In its simplest form, saving for retirement depends on three factors: time, contributions and returns. If you lag behind in one area, you’ll have to pick up the slack elsewhere, says Adriaan Pask, chief investment officer at PSG Wealth.
Although you can shift your focus between these three factors, you cannot neglect any of them for too long.
“Financial advisers are often asked about the time aspect, with many people wanting to know if it’s still possible to save for retirement at age 45, and if so, how? While this is not the ideal situation to be in, there is still time to act, provided you understand how these three factors work together,” Pask said.
“If you only start saving in your forties, your money has less time to work for you, which means you will need one of the other factors (i.e. contributions or returns) to work in your favour.”
Time and the power of compound interest
As an example, Pask compared two investors who both start saving in a retirement annuity, and who both aim to retire at the age of 65.
Investor A starts saving for retirement at the age of 20 with a monthly contribution of R500 (so the investment term is 45 years).
Investor B, who only starts saving 15 years later, at the age of 35 (investment term 30 years), will have to contribute R2 500 per month to end up with the same amount at retirement.
This is 5 times more per month than investor A’s contribution.
Your contribution rate: a little extra makes a big difference
If you lost most of your accumulation-phase years, you need to be more aggressive with your monthly retirement fund contributions.
The old ‘save 10% of your income’ guideline isn’t enough.
The more you save, the better your chances of reaching your ideal retirement goal. Incremental increases can have a substantial impact on how much you accumulate – especially when you combine retirement savings with the use of other tax-efficient vehicles like Tax Free Investment Plans.
A 45-year-old investor making a modest R2 500 contribution per month (escalated by inflation of 6% p.a.) and earning a hypothetical annual return of 9%, will save R2.512 million by the age of 65.
If the same investor increased their monthly contribution to R5 000, they would have an accumulated value of R5.025 million at age 65. This equates to a living annuity payment of roughly R11 170 per month, Pask said.
Seek better returns
The total return on your initial capital investment is one of the most important components of any good retirement plan, he said.
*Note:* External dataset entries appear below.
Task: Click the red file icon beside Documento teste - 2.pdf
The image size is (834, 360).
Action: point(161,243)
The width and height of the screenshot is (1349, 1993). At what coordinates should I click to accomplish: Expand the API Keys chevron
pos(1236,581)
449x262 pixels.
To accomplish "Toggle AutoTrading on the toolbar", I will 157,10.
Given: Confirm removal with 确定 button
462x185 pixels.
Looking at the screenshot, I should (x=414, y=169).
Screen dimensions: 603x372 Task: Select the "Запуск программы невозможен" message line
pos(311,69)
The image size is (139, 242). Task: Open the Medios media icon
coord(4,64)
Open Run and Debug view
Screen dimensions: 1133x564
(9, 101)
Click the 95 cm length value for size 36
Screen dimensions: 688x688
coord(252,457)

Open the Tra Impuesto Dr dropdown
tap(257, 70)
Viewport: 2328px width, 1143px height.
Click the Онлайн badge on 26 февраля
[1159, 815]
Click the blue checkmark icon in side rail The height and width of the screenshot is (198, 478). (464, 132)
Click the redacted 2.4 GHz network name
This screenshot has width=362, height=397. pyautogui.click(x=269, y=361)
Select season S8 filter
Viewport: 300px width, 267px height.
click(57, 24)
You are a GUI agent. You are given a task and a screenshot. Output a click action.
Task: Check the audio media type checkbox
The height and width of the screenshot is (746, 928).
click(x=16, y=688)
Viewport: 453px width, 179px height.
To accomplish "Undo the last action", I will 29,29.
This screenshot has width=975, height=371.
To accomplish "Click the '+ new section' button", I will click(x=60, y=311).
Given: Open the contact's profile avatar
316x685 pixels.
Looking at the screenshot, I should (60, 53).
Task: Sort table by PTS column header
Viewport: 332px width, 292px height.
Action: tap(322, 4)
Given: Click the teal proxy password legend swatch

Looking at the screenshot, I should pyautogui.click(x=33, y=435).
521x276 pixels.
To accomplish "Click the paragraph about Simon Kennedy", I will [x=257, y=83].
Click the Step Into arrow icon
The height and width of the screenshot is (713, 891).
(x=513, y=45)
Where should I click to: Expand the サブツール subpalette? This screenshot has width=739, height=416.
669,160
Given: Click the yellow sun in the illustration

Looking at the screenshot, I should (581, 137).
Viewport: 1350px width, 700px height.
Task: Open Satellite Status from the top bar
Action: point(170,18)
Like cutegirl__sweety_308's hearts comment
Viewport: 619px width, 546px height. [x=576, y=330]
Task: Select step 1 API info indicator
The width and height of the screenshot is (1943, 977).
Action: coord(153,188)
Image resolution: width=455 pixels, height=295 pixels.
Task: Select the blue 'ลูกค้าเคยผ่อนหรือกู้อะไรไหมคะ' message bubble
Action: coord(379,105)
The higher your return after costs, the larger the sum you will have at retirement.
“More aggressive asset classes generally offer a higher rate of return in the long run, although this might expose you to more risk. At age 45, you still have a 15- to 20-year time horizon until retirement, and since you can still expect to spend another 20 years (or more) in retirement, taking on additional risk is likely to work in your favour.”
“By ‘risk’ I don’t mean speculative investments (like bitcoin or the ‘hot’ stock tip you heard about at the last braai).
“Rather, I mean investment in growth assets like shares, with short-term price movements that may be unpredictable, but returns that are smoothed out over time to achieve inflation-beating growth,” he said.
An equity investment, properly managed by an experienced and a skilled manager (as part of a diversified portfolio), will help to diversify your risk and optimise your returns. The ‘right’ level of risk will depend on your personal circumstances and risk tolerance.
Let’s compare two investors, both 45 years old. If investor A contributes R5 000 per month towards retirement at an annual return of 9%, this investor could have an end value of R5.025 million. If investor B also contributes R5 000 per month, but at a growth rate of 13%, this investor could have an end value of R7.620 million at retirement.
That’s a difference of R2.595 million, which can be achieved by selecting a fund that targets a higher long-term return.
There is always something you can do
It is never a bad idea to put money aside for the future and to start saving for retirement, said Pask.
If you have missed your mark on one of the three key factors, pick up the slack elsewhere. Although this is a very simple rule, many people still struggle with it.
A good retirement plan should therefore incorporate all three factors, and understand the interdependence between them.
“The most important thing is to make a decisive start as soon as possible, save as much as possible, and opt for investment vehicles that have higher returns at the least possible risk. A qualified financial adviser can help you devise a savings plan that will bring you closer to your retirement goals. However, a plan is only ‘good’ if you actually implement it,” Pask said.